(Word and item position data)
---*---

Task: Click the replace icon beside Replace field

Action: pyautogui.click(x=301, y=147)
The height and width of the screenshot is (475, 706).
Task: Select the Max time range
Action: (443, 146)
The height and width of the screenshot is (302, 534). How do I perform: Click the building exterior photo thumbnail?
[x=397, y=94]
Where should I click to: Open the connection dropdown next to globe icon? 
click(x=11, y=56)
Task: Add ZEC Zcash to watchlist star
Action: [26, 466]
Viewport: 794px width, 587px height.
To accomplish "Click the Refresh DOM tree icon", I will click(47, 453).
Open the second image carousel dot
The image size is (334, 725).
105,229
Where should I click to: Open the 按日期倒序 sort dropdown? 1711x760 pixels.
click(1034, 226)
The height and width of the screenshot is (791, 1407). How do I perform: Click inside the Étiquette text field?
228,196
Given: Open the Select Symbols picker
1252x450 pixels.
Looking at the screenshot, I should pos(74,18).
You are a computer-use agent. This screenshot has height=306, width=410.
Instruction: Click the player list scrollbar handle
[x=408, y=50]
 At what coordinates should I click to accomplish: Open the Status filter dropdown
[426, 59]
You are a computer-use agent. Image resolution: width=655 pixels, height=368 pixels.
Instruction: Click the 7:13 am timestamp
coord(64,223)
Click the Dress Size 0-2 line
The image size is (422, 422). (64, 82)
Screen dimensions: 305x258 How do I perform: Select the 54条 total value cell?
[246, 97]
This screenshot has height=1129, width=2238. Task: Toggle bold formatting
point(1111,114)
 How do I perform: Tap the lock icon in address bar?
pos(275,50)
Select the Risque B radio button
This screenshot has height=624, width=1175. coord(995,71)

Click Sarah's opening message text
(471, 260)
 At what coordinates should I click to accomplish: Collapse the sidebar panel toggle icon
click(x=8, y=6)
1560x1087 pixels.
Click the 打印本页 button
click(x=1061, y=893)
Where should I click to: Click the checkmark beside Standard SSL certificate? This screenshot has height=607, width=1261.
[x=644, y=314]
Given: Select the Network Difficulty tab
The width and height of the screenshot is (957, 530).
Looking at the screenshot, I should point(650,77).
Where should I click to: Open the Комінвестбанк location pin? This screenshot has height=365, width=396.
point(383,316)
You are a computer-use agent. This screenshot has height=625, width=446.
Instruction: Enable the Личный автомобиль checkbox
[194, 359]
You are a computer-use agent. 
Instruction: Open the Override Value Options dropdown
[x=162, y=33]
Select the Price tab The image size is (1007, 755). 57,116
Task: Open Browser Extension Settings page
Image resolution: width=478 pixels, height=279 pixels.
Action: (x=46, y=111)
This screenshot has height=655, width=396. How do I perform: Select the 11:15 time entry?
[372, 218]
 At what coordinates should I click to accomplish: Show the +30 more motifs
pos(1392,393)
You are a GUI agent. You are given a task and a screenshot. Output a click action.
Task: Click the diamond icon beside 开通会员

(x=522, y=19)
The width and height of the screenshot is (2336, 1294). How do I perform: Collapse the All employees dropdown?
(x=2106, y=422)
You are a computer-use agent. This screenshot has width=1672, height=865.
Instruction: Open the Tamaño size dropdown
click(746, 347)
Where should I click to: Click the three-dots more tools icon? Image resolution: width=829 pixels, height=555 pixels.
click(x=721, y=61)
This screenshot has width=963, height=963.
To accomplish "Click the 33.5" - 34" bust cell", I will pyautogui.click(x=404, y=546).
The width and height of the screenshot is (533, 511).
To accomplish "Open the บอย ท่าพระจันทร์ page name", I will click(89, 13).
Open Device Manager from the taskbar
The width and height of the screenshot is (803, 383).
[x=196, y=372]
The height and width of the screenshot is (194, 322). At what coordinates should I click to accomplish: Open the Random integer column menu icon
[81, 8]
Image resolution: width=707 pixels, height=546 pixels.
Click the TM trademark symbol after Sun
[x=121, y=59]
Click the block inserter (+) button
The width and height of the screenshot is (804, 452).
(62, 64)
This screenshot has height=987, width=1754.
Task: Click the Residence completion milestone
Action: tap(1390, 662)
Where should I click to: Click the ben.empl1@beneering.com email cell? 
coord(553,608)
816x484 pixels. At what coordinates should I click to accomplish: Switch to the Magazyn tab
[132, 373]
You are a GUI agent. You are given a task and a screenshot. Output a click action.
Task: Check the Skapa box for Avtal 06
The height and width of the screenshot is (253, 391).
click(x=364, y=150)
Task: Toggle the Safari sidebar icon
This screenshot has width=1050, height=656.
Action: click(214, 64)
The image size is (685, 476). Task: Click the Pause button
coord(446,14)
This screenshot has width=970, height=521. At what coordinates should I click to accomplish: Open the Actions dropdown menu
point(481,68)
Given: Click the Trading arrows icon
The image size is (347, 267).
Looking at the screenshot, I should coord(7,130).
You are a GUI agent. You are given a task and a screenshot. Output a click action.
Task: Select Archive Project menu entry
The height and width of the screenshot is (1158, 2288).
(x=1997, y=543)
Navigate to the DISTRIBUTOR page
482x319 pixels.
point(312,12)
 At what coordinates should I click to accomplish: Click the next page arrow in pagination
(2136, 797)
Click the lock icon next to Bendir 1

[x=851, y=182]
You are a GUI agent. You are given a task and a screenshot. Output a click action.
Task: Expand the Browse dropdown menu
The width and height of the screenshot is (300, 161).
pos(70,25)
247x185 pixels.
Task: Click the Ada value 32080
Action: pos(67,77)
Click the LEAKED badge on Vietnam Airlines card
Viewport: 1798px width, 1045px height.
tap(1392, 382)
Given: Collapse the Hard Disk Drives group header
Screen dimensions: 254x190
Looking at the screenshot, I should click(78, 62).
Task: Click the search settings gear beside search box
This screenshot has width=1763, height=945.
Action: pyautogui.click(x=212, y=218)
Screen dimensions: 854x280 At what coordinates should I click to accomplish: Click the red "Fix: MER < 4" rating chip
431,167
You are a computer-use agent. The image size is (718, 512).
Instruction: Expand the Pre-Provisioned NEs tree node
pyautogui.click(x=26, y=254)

---*---

Task goal:
Give every line of the items above as a JSON list of strings, one string per line, leaving out blank lines.

Final answer:
[
  "Task: Click the replace icon beside Replace field",
  "Action: pyautogui.click(x=301, y=147)",
  "The height and width of the screenshot is (475, 706).",
  "Task: Select the Max time range",
  "Action: (443, 146)",
  "The height and width of the screenshot is (302, 534). How do I perform: Click the building exterior photo thumbnail?",
  "[x=397, y=94]",
  "Where should I click to: Open the connection dropdown next to globe icon? ",
  "click(x=11, y=56)",
  "Task: Add ZEC Zcash to watchlist star",
  "Action: [26, 466]",
  "Viewport: 794px width, 587px height.",
  "To accomplish \"Click the Refresh DOM tree icon\", I will click(47, 453).",
  "Open the second image carousel dot",
  "The image size is (334, 725).",
  "105,229",
  "Where should I click to: Open the 按日期倒序 sort dropdown? 1711x760 pixels.",
  "click(1034, 226)",
  "The height and width of the screenshot is (791, 1407). How do I perform: Click inside the Étiquette text field?",
  "228,196",
  "Given: Open the Select Symbols picker",
  "1252x450 pixels.",
  "Looking at the screenshot, I should pos(74,18).",
  "You are a computer-use agent. This screenshot has height=306, width=410.",
  "Instruction: Click the player list scrollbar handle",
  "[x=408, y=50]",
  " At what coordinates should I click to accomplish: Open the Status filter dropdown",
  "[426, 59]",
  "You are a computer-use agent. Image resolution: width=655 pixels, height=368 pixels.",
  "Instruction: Click the 7:13 am timestamp",
  "coord(64,223)",
  "Click the Dress Size 0-2 line",
  "The image size is (422, 422). (64, 82)",
  "Screen dimensions: 305x258 How do I perform: Select the 54条 total value cell?",
  "[246, 97]",
  "This screenshot has height=1129, width=2238. Task: Toggle bold formatting",
  "point(1111,114)",
  " How do I perform: Tap the lock icon in address bar?",
  "pos(275,50)",
  "Select the Risque B radio button",
  "This screenshot has height=624, width=1175. coord(995,71)",
  "Click Sarah's opening message text",
  "(471, 260)",
  " At what coordinates should I click to accomplish: Collapse the sidebar panel toggle icon",
  "click(x=8, y=6)",
  "1560x1087 pixels.",
  "Click the 打印本页 button",
  "click(x=1061, y=893)",
  "Where should I click to: Click the checkmark beside Standard SSL certificate? This screenshot has height=607, width=1261.",
  "[x=644, y=314]",
  "Given: Select the Network Difficulty tab",
  "The width and height of the screenshot is (957, 530).",
  "Looking at the screenshot, I should point(650,77).",
  "Where should I click to: Open the Комінвестбанк location pin? This screenshot has height=365, width=396.",
  "point(383,316)",
  "You are a computer-use agent. This screenshot has height=625, width=446.",
  "Instruction: Enable the Личный автомобиль checkbox",
  "[194, 359]",
  "You are a computer-use agent. ",
  "Instruction: Open the Override Value Options dropdown",
  "[x=162, y=33]",
  "Select the Price tab The image size is (1007, 755). 57,116",
  "Task: Open Browser Extension Settings page",
  "Image resolution: width=478 pixels, height=279 pixels.",
  "Action: (x=46, y=111)",
  "This screenshot has height=655, width=396. How do I perform: Select the 11:15 time entry?",
  "[372, 218]",
  " At what coordinates should I click to accomplish: Show the +30 more motifs",
  "pos(1392,393)",
  "You are a GUI agent. You are given a task and a screenshot. Output a click action.",
  "Task: Click the diamond icon beside 开通会员",
  "(x=522, y=19)",
  "The width and height of the screenshot is (2336, 1294). How do I perform: Collapse the All employees dropdown?",
  "(x=2106, y=422)",
  "You are a computer-use agent. This screenshot has width=1672, height=865.",
  "Instruction: Open the Tamaño size dropdown",
  "click(746, 347)",
  "Where should I click to: Click the three-dots more tools icon? Image resolution: width=829 pixels, height=555 pixels.",
  "click(x=721, y=61)",
  "This screenshot has width=963, height=963.",
  "To accomplish \"Click the 33.5\" - 34\" bust cell\", I will pyautogui.click(x=404, y=546).",
  "The width and height of the screenshot is (533, 511).",
  "To accomplish \"Open the บอย ท่าพระจันทร์ page name\", I will click(89, 13).",
  "Open Device Manager from the taskbar",
  "The width and height of the screenshot is (803, 383).",
  "[x=196, y=372]",
  "The height and width of the screenshot is (194, 322). At what coordinates should I click to accomplish: Open the Random integer column menu icon",
  "[81, 8]",
  "Image resolution: width=707 pixels, height=546 pixels.",
  "Click the TM trademark symbol after Sun",
  "[x=121, y=59]",
  "Click the block inserter (+) button",
  "The width and height of the screenshot is (804, 452).",
  "(62, 64)",
  "This screenshot has height=987, width=1754.",
  "Task: Click the Residence completion milestone",
  "Action: tap(1390, 662)",
  "Where should I click to: Click the ben.empl1@beneering.com email cell? ",
  "coord(553,608)",
  "816x484 pixels. At what coordinates should I click to accomplish: Switch to the Magazyn tab",
  "[132, 373]",
  "You are a GUI agent. You are given a task and a screenshot. Output a click action.",
  "Task: Check the Skapa box for Avtal 06",
  "The height and width of the screenshot is (253, 391).",
  "click(x=364, y=150)",
  "Task: Toggle the Safari sidebar icon",
  "This screenshot has width=1050, height=656.",
  "Action: click(214, 64)",
  "The image size is (685, 476). Task: Click the Pause button",
  "coord(446,14)",
  "This screenshot has width=970, height=521. At what coordinates should I click to accomplish: Open the Actions dropdown menu",
  "point(481,68)",
  "Given: Click the Trading arrows icon",
  "The image size is (347, 267).",
  "Looking at the screenshot, I should coord(7,130).",
  "You are a GUI agent. You are given a task and a screenshot. Output a click action.",
  "Task: Select Archive Project menu entry",
  "The height and width of the screenshot is (1158, 2288).",
  "(x=1997, y=543)",
  "Navigate to the DISTRIBUTOR page",
  "482x319 pixels.",
  "point(312,12)",
  " At what coordinates should I click to accomplish: Click the next page arrow in pagination",
  "(2136, 797)",
  "Click the lock icon next to Bendir 1",
  "[x=851, y=182]",
  "You are a GUI agent. You are given a task and a screenshot. Output a click action.",
  "Task: Expand the Browse dropdown menu",
  "The width and height of the screenshot is (300, 161).",
  "pos(70,25)",
  "247x185 pixels.",
  "Task: Click the Ada value 32080",
  "Action: pos(67,77)",
  "Click the LEAKED badge on Vietnam Airlines card",
  "Viewport: 1798px width, 1045px height.",
  "tap(1392, 382)",
  "Given: Collapse the Hard Disk Drives group header",
  "Screen dimensions: 254x190",
  "Looking at the screenshot, I should click(78, 62).",
  "Task: Click the search settings gear beside search box",
  "This screenshot has width=1763, height=945.",
  "Action: pyautogui.click(x=212, y=218)",
  "Screen dimensions: 854x280 At what coordinates should I click to accomplish: Click the red \"Fix: MER < 4\" rating chip",
  "431,167",
  "You are a computer-use agent. The image size is (718, 512).",
  "Instruction: Expand the Pre-Provisioned NEs tree node",
  "pyautogui.click(x=26, y=254)"
]